The findings reveal that both deep neural networks and decision tree-based model ensembles can at least enhance classical models. Among the classical models, the generalized additive model proves superior but does not reach the predictive capabilities of the decision tree-based model ensembles.
Moreover, the decision tree-based model ensembles "XGBoost" and "LightGBM" show themselves to be vastly superior predictive models even when considering the tariff structure in the examined dataset.
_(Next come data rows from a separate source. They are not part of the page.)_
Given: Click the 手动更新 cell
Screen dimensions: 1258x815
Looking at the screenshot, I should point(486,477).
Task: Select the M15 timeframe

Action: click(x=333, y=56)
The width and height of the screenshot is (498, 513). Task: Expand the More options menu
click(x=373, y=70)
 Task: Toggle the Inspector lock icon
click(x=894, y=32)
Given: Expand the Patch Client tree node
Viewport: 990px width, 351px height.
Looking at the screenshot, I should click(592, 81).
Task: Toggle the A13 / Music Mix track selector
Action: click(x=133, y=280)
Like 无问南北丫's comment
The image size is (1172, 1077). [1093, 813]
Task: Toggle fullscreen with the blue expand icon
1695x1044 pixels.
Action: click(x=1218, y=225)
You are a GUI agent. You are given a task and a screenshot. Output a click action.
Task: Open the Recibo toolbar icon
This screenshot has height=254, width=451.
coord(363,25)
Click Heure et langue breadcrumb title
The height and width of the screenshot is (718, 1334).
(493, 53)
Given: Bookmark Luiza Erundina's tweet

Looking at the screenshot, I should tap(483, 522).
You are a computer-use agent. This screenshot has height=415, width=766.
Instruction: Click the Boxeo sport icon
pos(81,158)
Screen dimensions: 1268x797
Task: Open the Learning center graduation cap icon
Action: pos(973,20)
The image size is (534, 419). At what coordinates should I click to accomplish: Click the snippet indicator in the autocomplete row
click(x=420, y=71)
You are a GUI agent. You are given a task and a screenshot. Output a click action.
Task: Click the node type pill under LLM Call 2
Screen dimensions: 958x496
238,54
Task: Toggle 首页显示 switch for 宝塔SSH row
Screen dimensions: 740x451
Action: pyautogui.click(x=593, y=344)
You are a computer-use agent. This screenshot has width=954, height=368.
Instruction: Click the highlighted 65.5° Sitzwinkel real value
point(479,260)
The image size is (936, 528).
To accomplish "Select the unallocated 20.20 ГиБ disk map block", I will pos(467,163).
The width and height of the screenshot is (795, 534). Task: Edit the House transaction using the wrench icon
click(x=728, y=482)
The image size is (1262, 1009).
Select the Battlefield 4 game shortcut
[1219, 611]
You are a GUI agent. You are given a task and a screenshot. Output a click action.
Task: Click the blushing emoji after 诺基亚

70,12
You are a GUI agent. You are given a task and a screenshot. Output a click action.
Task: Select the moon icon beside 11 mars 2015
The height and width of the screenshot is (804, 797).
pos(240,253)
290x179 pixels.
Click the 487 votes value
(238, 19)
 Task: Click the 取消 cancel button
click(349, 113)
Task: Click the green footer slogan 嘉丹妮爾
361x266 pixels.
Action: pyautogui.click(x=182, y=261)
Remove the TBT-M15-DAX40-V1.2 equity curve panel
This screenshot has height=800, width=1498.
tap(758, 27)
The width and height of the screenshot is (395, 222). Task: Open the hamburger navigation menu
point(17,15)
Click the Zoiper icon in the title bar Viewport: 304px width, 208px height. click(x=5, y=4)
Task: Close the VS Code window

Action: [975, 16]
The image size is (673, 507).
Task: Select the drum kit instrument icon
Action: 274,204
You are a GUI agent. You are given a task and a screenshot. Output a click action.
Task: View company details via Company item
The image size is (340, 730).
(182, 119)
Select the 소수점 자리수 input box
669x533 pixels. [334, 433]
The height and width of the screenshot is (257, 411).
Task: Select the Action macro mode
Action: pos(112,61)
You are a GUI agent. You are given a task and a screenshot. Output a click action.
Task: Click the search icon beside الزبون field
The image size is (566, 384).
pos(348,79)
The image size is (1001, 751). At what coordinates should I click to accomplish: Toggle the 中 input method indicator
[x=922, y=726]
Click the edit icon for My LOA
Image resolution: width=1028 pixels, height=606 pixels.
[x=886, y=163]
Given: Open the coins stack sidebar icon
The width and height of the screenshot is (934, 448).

The analysis is publicly available as an R-Notebook. This report presents a brief overview of the key aspects and results. Detailed insights are available in the analysis report (Jupyter Notebook) with numerous graphics, accessible to all interested parties for commenting, copying, modification, and further exploration:
https://www.kaggle.com/floser/glm-neural-nets-and-xgboost-for-insurance-pricing
A new addition is a Python notebook from which the optimized hyperparameters originate:
https://www.kaggle.com/code/floser/use-case-claim-frequency-modeling-python
The DAV (German Actuarial Association) is not responsible for the code and data linked with Kaggle repositories. These reflect the individual opinions of each Kaggle user.
0. Motivation and Sources
This study aims to demonstrate how selected machine learning (ML) methods can lead to more accurate predictions of one or more claims. It is partly based on R-codes by Mario Wüthrich (for GLM2, GLM4, and Deep Learning) and has been extended to include data visualization, generalized additive models, various decision tree-based model ensembles (XGBoost, LightGBM, and CatBoost), cross-validation, tariff structure, and interpretability using SHAP.
1. Dataset
The study uses a publicly available French auto liability insurance dataset with 678,031 policies at the individual contract level. The dataset contains nine descriptive features, including vehicle characteristics (*4), regional characteristics (*3), driver age, and bonus-malus classification, in addition to the number of claims and the duration of insurance. The dataset is enriched with the corresponding claim amounts and is cleansed of claims without corresponding amounts, reducing the dataset to 678,013 policies. An initially very noticeable, implausible claim segment is thus eliminated. For typically much more complex internal company datasets, machine learning methods have greater potential for improvement than shown with this "thin" dataset.
2. Models and Methodology
a) Generalized Linear Models
As representatives of classical actuarial claim frequency models, we use a simple generalized linear model and models extended by polynomial terms and interactions. Insights from comparisons with neural networks and interaction analyses from decision tree-based models are incorporated into the advanced GLMs.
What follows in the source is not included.